Global Crisis Blog

From Crisis to Opportunity:  Airline Leases Take Off

By Shlomo Maital

Our new book Global Risk/Global Opportunity (SAGE 2010) stresses that  in every aspect of the current global crisis (which, we argue, has not ended, but has simply changed its form, shape and nature), risk can be transformed into major business opportunities.

Here is an example.

The Farnborough International Airshow opened Monday in the UK. It is the aircraft industry’s largest trade show.  Wall Street Journal Europe reports that “demand for planes is rising” and “money is returning to the aviation market”.  However, the industry is changing radically.

Global deleveraging (the desperate effort of individuals, families, businesses, banks and governments alike to reduce debt burdens) is making credit scarce. Airlines are finding it harder (and less worthwhile)   to buy planes with borrowed funds, especially when nervous capital markets punish companies that have high debt-equity ratios (leverage) and banks are reluctant to part with their cash.

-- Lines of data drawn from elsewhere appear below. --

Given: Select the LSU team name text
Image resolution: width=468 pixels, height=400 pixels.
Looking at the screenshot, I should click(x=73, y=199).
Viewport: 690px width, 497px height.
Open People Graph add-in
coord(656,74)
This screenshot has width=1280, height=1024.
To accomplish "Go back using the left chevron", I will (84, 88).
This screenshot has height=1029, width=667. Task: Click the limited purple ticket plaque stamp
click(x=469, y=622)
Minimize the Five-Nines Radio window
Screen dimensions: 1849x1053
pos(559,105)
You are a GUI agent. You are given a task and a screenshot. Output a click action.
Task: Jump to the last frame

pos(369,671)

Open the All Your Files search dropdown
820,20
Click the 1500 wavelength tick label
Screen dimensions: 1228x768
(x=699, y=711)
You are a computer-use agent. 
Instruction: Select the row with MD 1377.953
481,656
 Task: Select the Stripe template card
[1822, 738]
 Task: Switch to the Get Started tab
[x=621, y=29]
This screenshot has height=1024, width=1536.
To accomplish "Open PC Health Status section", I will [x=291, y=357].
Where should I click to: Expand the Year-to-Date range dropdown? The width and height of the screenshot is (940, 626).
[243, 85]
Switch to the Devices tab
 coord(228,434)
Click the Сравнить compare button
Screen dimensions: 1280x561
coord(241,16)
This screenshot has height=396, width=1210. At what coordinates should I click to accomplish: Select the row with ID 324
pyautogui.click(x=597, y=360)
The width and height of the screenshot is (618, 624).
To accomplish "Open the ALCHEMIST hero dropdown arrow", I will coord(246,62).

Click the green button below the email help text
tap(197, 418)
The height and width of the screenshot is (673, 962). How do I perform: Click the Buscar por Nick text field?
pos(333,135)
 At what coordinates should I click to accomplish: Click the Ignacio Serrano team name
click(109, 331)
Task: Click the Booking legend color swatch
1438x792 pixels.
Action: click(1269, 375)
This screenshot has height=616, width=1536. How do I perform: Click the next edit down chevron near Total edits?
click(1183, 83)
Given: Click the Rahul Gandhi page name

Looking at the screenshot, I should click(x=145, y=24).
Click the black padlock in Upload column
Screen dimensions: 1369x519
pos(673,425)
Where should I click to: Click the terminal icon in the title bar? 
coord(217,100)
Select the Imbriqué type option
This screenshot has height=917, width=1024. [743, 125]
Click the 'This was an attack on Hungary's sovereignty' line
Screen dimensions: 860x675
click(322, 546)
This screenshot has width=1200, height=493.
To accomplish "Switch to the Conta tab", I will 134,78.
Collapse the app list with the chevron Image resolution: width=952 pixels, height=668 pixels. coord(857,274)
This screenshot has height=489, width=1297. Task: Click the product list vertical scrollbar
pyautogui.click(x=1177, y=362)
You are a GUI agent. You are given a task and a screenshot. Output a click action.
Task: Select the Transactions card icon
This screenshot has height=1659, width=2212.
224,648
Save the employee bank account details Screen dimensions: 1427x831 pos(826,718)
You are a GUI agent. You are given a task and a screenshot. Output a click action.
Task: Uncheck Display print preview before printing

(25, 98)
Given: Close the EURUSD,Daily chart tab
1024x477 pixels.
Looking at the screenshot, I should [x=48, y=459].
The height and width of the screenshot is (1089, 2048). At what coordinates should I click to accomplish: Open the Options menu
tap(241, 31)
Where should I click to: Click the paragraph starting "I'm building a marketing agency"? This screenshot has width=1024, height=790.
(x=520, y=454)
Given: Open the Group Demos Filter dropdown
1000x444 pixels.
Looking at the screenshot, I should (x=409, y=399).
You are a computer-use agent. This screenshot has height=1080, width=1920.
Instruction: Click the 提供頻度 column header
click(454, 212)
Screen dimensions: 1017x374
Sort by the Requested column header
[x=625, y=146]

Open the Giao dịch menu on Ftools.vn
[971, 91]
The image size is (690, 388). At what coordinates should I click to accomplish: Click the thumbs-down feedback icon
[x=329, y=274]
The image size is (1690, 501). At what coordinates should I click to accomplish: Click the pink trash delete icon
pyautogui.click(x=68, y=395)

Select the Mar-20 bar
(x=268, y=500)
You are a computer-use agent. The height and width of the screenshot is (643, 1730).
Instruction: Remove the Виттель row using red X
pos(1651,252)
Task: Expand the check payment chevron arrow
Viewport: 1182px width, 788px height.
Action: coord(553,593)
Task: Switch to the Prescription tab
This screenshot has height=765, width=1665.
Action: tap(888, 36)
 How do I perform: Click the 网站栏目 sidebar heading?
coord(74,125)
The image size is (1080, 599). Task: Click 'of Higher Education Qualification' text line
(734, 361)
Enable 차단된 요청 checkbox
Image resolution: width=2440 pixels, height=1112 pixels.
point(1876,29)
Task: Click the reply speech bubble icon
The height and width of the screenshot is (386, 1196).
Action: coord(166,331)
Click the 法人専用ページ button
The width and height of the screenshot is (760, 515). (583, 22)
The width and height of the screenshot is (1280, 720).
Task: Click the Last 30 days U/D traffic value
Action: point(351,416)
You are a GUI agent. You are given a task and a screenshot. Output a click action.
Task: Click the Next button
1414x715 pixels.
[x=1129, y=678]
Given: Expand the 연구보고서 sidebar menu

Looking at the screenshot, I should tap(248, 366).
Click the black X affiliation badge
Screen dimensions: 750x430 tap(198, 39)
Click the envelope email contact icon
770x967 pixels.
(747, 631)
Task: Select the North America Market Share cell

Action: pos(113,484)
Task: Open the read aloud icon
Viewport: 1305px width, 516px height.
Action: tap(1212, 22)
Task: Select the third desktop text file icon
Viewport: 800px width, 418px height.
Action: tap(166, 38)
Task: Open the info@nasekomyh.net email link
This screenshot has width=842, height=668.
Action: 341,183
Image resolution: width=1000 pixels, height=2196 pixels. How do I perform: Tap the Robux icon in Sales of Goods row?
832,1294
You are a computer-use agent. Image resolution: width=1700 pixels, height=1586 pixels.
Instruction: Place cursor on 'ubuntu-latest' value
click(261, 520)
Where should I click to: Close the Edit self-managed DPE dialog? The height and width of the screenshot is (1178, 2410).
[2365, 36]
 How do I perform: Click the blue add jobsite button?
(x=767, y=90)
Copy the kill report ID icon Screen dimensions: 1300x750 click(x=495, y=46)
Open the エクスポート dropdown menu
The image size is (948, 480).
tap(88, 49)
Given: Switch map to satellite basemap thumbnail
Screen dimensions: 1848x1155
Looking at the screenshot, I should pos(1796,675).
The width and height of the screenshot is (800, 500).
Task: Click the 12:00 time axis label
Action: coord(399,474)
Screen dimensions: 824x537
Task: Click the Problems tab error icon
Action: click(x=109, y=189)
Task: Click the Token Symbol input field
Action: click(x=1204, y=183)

This has created a boom in aircraft leasing.  It was predictable long ago.  Just as most people now buy cars, in many countries, with leasing agreements,  so airlines are shifting to leasing.  According to the WSJ,  fully a third of all aircraft are not owned by the airlines but are leased.  In the ’70s and ’80s, that fraction was 10-15 percent.  The leasing giants are GE Capital (world’s biggest) and BOC Aviation (a unit of Bank of China).

Aircraft leasing has many advantages.  Airlines that fail to meet payments lose the planes in the wink of an eye; aircraft leasing firms are good at this.   Unlike buildings, which cannot sprout legs and fly,  planes can — so leasing firms can quickly sell foreclosed planes without loss.  Look for leased aircraft to rise to fully half of all aircraft flying, within the next few years.   Leasing companies buy large numbers of aircraft (GE Capital is about to do so), and borrow money with the aircraft themselves as collateral.   Sound like mortgage-backed securities?  Not quite.  In the downturn, planes have maintained their value (unlike houses).  And they can move anywhere, quickly.

If you are in financial services, and are looking for a growth engine within an industry that remains troubled, consider this one.   It meets a major need of struggling airlines to renew their aging fleets, without putting massive amounts of debt on their balance sheets.  Ask yourself, what are the core competencies needed to become a successful aircraft lessor?   Do I have those competencies?  How can I innovate within this industry?  Where are their hidden niche markets?